Meet Curtis Moden, president of Coquina Coast Brewing Company in Flagler Beach. Born and raised in Flagler County, Moden opened the popular brewery in October 2020.

What prompted you to open Coquina Coast? Curtis Moden

I had been home brewing for years and had a passion for it. I knew I wanted to start my own brewery. In 2016, I took a craft brewery start up course at Oregon State and in 2019, I came up with the name and incorporated it.

What is your experience with brewing? How did you get started and when?

I got into brewing after studying Anthropology in college. Societies would often organize after turning to horticulture and beer, wine, and mead were always present. I couldn’t find any mead, so I decided to make some using local honey. After a year or two, I really enjoyed the process but liked drinking beer more and started to brew beer, too.

How did you decide on the name for Coquina Coast?

For the name I wanted something unique with a local aspect too. Coquina is perfect because it’s one of the things the area is known for. Whether it’s the multi-colored coquina shells from the mollusk, in the local architecture that uses cut coquina stone (several homes, hotels, Flagler Beach’s old post office, and even Fort Matanzas) or just the coquina outcrops and coquina sand out on our beaches. It offers a great story for locals to tell and those new to the area or on vacation to learn about.

You brew on site—can you share some of the steps and the perks of brewing on site?

We do brew on site, and we brew all grain. We crush the malt in our mill and do the mash, boil, and fermentation all in the same building. One of the great things about that is our customers can come in on a brew day and get to see and smell the ingredients being used (malt, hops, fruit, etc.) in the next brew!

You sometimes use local ingredients—why is that important to you?

For craft breweries in general it’s about drinking local. I like to use my background in Anthropology and gardening to incorporate well-known local crops like oranges and watermelon as well as educate people about some lesser-known local ingredients that can be used, like prickly pear and yaupon holly.
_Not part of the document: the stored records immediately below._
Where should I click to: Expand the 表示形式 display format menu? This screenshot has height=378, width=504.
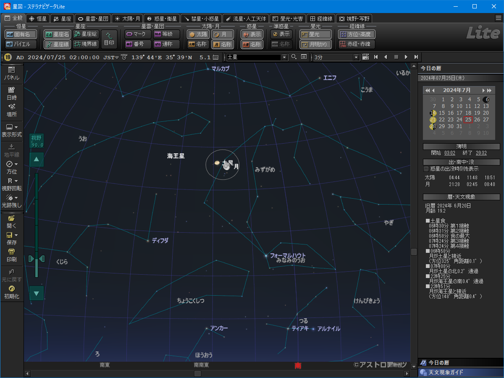coord(12,130)
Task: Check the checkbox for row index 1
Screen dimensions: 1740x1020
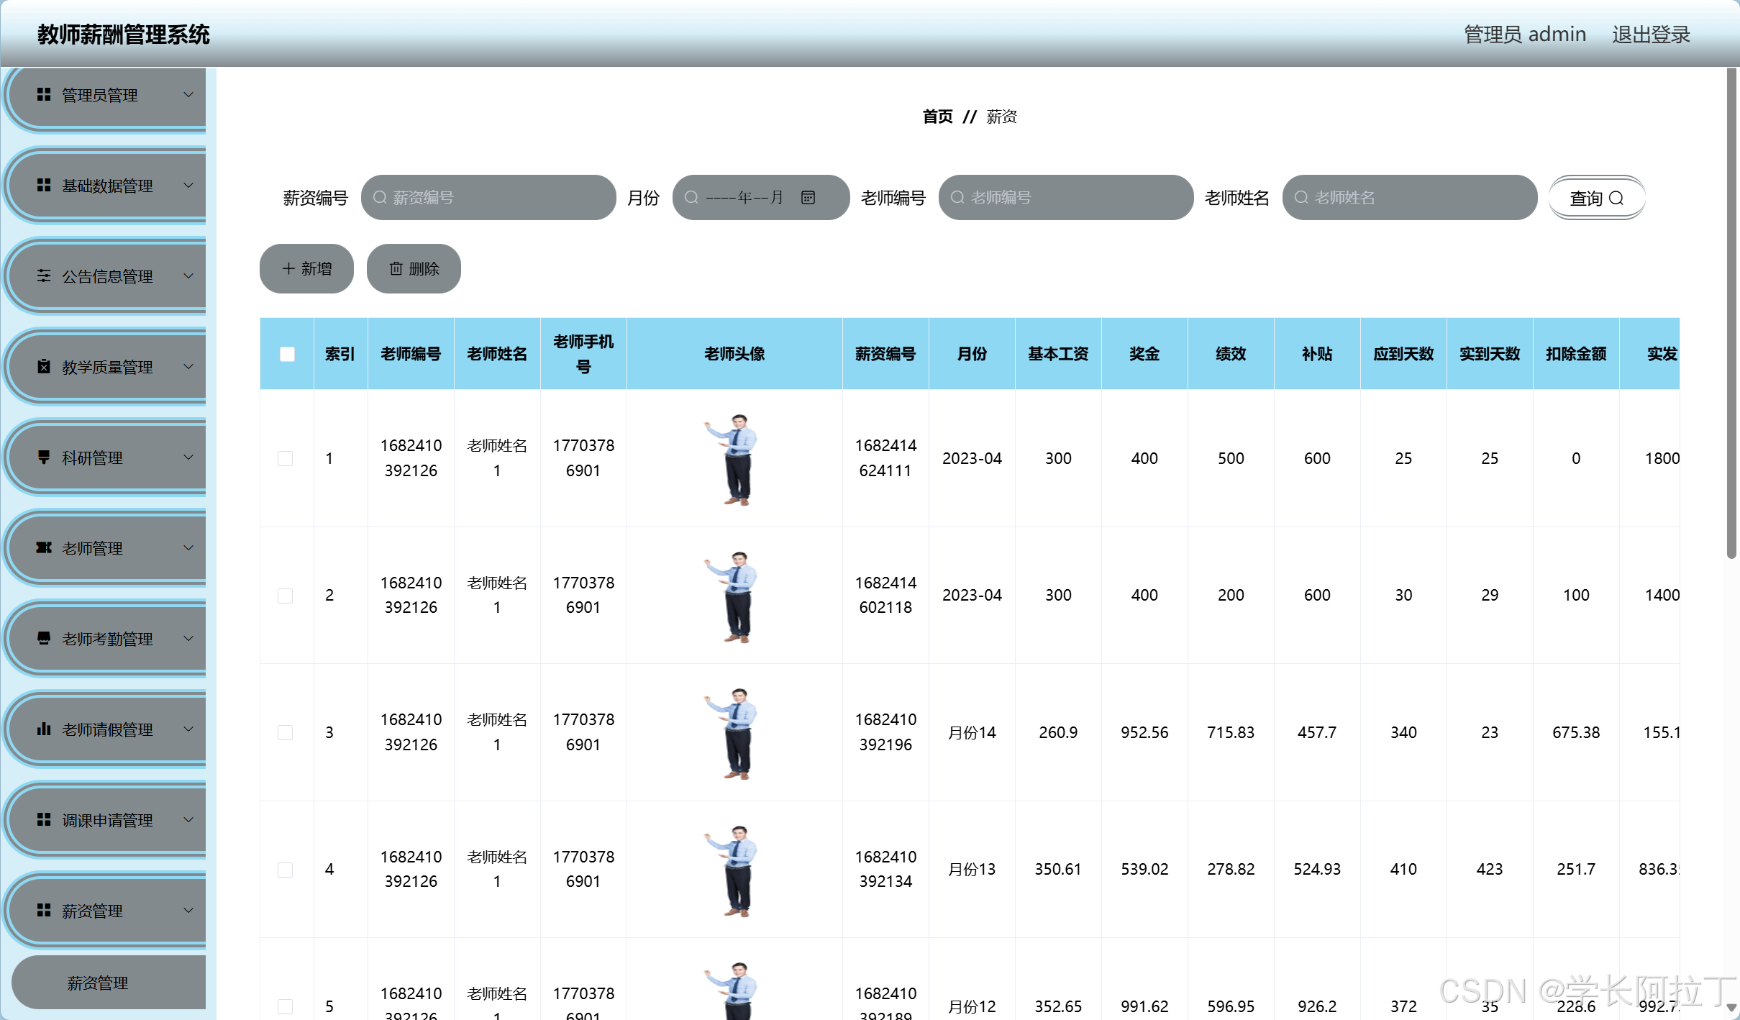Action: pos(286,458)
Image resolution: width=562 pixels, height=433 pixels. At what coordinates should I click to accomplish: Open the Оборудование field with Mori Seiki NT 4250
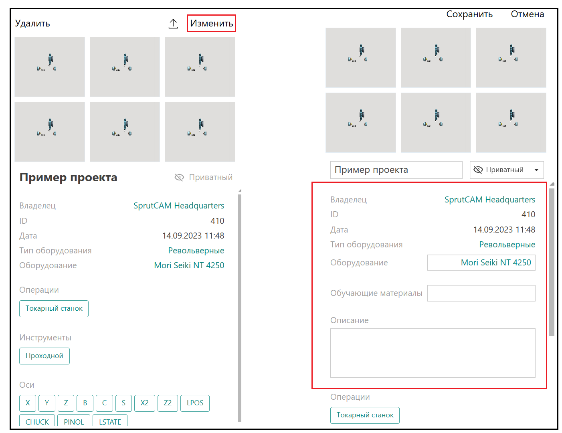click(481, 263)
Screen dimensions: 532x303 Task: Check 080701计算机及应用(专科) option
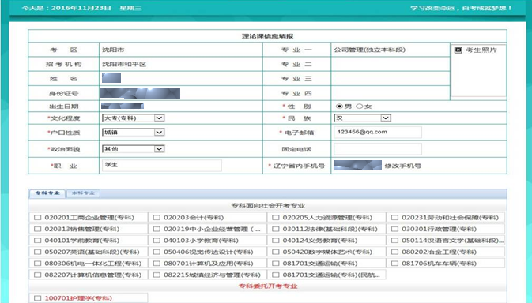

I just brewed my Brackish Ale using yaupon holly, which isn’t well known today but was used and traded for hundreds of miles by the Southeastern indigenous tribes to make a tea. The Black Drink was a type of tea brewed here locally by the Timucuan and used by colonists and pioneers for tea as it is the only plant native to the area with significant amounts of caffeine in the leaves.

How do you come up with the names of your beers?

The inspiration for the beer names can come from anywhere. “Sandy Sheets” our Belgian Wit comes from just being a kid and spending all day at the beach and waking up to sandy sheets. Others, like our Hammock Haze & Olde Brick Road Red, are local in origin, and some can be just something funny some of our patrons suggest.

Do you have a favorite beer that you brew and why?

If I had to choose one beer as my favorite beer to brew, I would probably pick my Flagler Beach Dubbel. It’s a Belgian style Dubbel brewed with European malt & hops, Belgian yeast, and instead of using traditional Belgian candy syrup, I used sorghum syrup from sweet sorghum I grow out at the Florida Agricultural Museum. It’s the first beer I release for the holiday season every year. Right around the first week of December.

How do you come up with a new beer? Thought process, testing, etc.?

For new beers I brew my process usually starts with researching the style of beer and the ingredients I want to use. I use books, articles, brewer’s blogs, and my favorite method...drinking other beers of that style. I’ll then come up with a recipe and plug it into a program I have that will help me estimate Abv & Ibu’s. I usually brew a new beer a few times before I settle on a recipe.

What do you love about owning a business in Flagler County?

I love owning a business here in Flagler County because of the sense of community and being a part of that community. Whether it’s serving cold locally brewed beer to locals and vacationers alike or having the opportunity to help sponsor charity events (like the Tommy Tant).